El que procede así, nunca vacilará (Sal. 15).
Cristo es la Imagen del Dios invisible, el Primogénito
de toda la creación, porque en él fueron creadas todas las
cosas, tanto en el cielo como en la tierra los seres visibles y los invisibles,
Tronos, Dominaciones, Principados y Potestades: todo fue creado por medio
de él y para él. Él existe antes que todas las cosas
y todo subsiste en él. Él es también la Cabeza del
Cuerpo, es decir, de la Iglesia. Él es el Principio, el Primero
que resucitó de entre los muertos, a fin de que él tuviera
la primacía en todo, porque Dios quiso que en él residiera
toda la Plenitud. Por él quiso reconciliar consigo todo lo que
existe en la tierra y en el cielo, restableciendo la paz por la sangre
de su cruz.
Antes, a causa de sus pensamientos y sus malas obras, ustedes eran extraños
y enemigos de Dios. Pero ahora, él los ha reconciliado en el cuerpo
carnal de su Hijo, entregándolo a la muerte, a fin de que ustedes
pudieran presentarse delante de él como una ofrenda santa, inmaculada
e irreprochable. Para esto es necesario que ustedes permanezcan firmes
y bien fundados en la fe, sin apartarse de la esperanza transmitida por
la Buena Noticia que han oído y que fue predicada a todas las criaturas
que están bajo el cielo y de la cual yo mismo, Pablo, fui constituido
ministro.
Ahora me alegro de poder sufrir por ustedes, y completo en mi carne lo
que falta a los padecimientos de Cristo, para bien de su Cuerpo, que es
la Iglesia. En efecto, yo fui constituido ministro de la Iglesia, porque
de acuerdo con el plan divino, he sido encargado de llevar a su plenitud
entre ustedes la Palabra de Dios, el misterio que estuvo oculto desde
toda la eternidad y que ahora Dios quiso manifestar a sus santos. A ellos
les ha revelado cuánta riqueza y gloria contiene para los paganos
este misterio, que es Cristo entre ustedes, la esperanza de la gloria.

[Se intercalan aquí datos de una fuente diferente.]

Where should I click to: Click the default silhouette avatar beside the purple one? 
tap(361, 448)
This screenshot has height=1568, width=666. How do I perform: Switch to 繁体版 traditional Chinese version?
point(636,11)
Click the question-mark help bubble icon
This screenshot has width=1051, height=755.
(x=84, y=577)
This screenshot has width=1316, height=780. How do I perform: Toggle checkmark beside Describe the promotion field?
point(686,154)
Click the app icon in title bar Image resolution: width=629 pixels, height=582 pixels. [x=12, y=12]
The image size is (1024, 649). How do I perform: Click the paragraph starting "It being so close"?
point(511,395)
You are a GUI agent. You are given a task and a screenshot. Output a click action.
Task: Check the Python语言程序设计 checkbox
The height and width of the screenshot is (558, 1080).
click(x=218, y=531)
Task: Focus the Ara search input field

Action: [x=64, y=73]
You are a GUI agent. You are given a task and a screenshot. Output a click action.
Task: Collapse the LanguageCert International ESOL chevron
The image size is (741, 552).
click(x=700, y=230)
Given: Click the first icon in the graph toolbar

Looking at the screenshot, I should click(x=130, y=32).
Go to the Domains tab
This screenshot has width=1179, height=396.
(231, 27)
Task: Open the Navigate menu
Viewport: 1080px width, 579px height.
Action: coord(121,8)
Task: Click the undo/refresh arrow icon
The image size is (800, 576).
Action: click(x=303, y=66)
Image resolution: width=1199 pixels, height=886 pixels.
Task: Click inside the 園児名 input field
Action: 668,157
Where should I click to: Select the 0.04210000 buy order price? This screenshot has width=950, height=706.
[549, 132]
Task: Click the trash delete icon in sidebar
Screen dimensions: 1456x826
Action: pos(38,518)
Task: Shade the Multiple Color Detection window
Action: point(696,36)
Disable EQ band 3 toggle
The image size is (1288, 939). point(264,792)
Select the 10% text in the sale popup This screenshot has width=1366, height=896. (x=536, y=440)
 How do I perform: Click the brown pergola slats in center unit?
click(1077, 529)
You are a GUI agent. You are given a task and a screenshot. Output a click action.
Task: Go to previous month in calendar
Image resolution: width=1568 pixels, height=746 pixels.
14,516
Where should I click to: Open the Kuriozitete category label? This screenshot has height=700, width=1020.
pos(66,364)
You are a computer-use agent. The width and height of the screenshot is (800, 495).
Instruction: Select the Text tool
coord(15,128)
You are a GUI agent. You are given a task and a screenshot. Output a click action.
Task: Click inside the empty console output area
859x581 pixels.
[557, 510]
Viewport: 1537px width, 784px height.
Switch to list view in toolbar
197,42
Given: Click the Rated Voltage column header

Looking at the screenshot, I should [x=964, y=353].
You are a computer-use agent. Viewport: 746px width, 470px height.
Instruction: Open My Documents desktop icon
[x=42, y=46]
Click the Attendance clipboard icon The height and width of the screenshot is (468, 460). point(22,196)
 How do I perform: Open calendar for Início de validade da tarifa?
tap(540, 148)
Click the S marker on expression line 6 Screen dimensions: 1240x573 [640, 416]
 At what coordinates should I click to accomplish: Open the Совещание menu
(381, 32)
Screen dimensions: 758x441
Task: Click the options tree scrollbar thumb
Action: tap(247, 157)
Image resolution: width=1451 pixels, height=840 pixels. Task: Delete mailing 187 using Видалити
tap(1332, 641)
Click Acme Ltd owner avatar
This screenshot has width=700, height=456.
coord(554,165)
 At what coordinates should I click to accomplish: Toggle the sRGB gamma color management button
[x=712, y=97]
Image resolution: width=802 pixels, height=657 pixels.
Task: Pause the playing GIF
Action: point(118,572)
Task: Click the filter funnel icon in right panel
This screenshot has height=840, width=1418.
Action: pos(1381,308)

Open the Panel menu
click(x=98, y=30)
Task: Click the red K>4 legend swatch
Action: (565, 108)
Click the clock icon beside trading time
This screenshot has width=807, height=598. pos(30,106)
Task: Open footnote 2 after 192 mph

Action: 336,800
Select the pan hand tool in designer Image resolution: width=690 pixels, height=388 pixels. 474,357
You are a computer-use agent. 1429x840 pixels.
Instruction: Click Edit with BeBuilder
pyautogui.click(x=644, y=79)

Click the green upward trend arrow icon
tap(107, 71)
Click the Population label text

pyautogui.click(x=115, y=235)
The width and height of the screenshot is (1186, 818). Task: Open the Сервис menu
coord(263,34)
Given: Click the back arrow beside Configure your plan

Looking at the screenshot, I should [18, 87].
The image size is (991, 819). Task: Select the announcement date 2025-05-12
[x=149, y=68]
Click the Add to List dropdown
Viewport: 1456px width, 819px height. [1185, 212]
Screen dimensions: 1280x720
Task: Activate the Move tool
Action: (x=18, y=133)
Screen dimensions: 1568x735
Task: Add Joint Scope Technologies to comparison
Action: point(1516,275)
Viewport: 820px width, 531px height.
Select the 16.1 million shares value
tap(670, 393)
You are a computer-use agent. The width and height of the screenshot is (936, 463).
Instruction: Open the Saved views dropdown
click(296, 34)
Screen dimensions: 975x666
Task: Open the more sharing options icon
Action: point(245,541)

Nosotros anunciamos a Cristo, exhortando a todas las personas e instruyéndolos
en la verdadera sabiduría, a fin de que todos alcancen su madurez
en Cristo (Col. 1,15-28).
Mientras iban caminando, Jesús entró
en un pueblo, y una mujer que se llamaba Marta lo recibió en su
casa. Tenía una hermana llamada María, que sentada a los
pies del Señor, escuchaba su Palabra. Marta, que estaba muy ocupada
con los quehaceres de la casa, dijo a Jesús: "Señor,
¿no te importa que mi hermana me deje sola con todo el trabajo?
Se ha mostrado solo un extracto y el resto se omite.